To enhance the post-thaw viability of ovarian tissue, cryopreservation methods are continually being refined. Therefore, we aimed to explore whether ovarian tissue vitrification in closed high-security tubes could be improved with ice-blocking polymers. Bovine ovarian fragments (n = 10) were exposed to varying concentrations of a vitrification solution containing glycerol and ethylene glycol (VS1 (54 % (w/v)), VS2 (57 % (w/v)), VS3 (60 % (w/v))), supplemented with synthetic polymers (Super cool X-1000, Super cool Z-1000, and polyvinylpyrrolidone (PVP K-12)), with (VVS1, VVS2, VVS3) or without subsequent vitrification.
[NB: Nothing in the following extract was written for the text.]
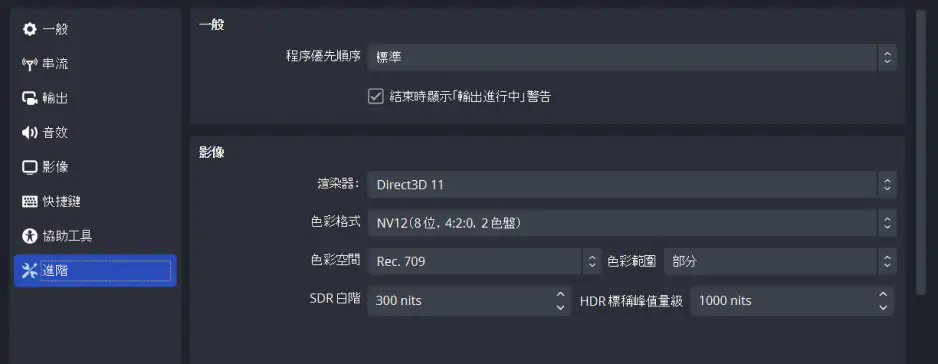938x364 pixels.
Task: Click the 音效 speaker icon
Action: coord(29,133)
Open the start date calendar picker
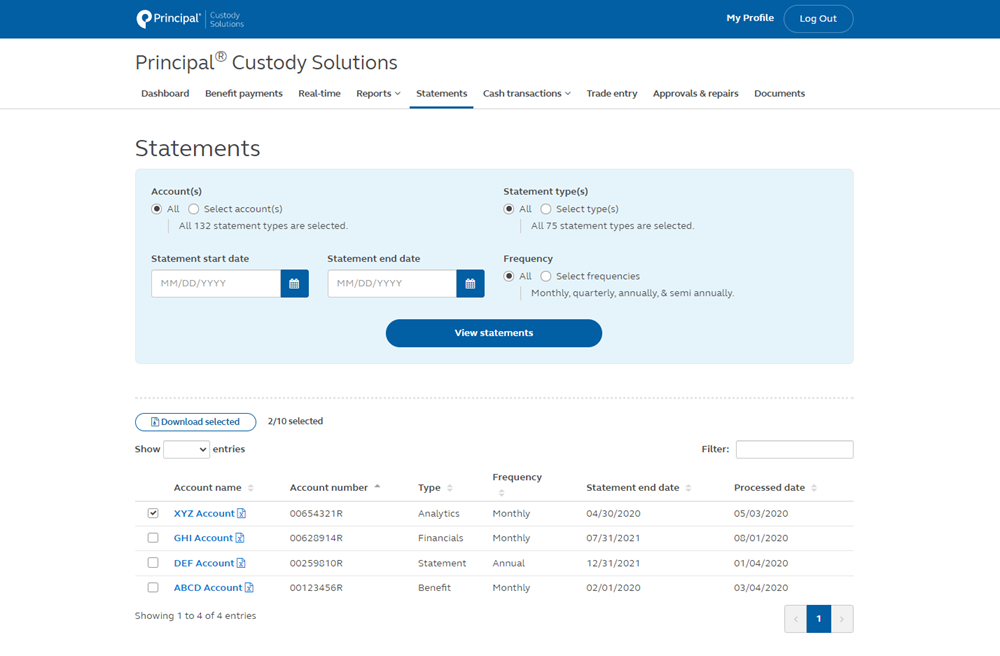 pyautogui.click(x=294, y=283)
In the second phase (n = 6), we explored the individual effects of each polymer. A lower percentage of abnormal follicles was observed in the fresh and VVS2 groups compared to other groups. Additionally, the fresh, VVS2, and VVS3 groups exhibited less tissue fibrosis than the VVS1 group. Higher tissue viability, total antioxidant levels, and lower reactive oxygen species (ROS) levels were observed in the fresh and VVS2 groups. In groups exposed to CPA, there was an increase in ROS and a decrease in antioxidants compared to the fresh group. We also observed higher tissue viability and improved follicular morphology in the vitrification solution supplemented with Super cool X-1000, either alone or in combination with PVP K-12 and Super cool Z-1000. Lower ROS were found in the group supplemented with PVP K-12, either alone or in combination with Super cool X-1000 and Super cool Z-1000. In conclusion, combining a closed vitrification system with an optimized concentration of cryoprotective agents and synthetic polymers improved bovine ovarian tissue vitrification outcomes including post thaw viability and follicular morphology when compared to standard cryopreservation protocols.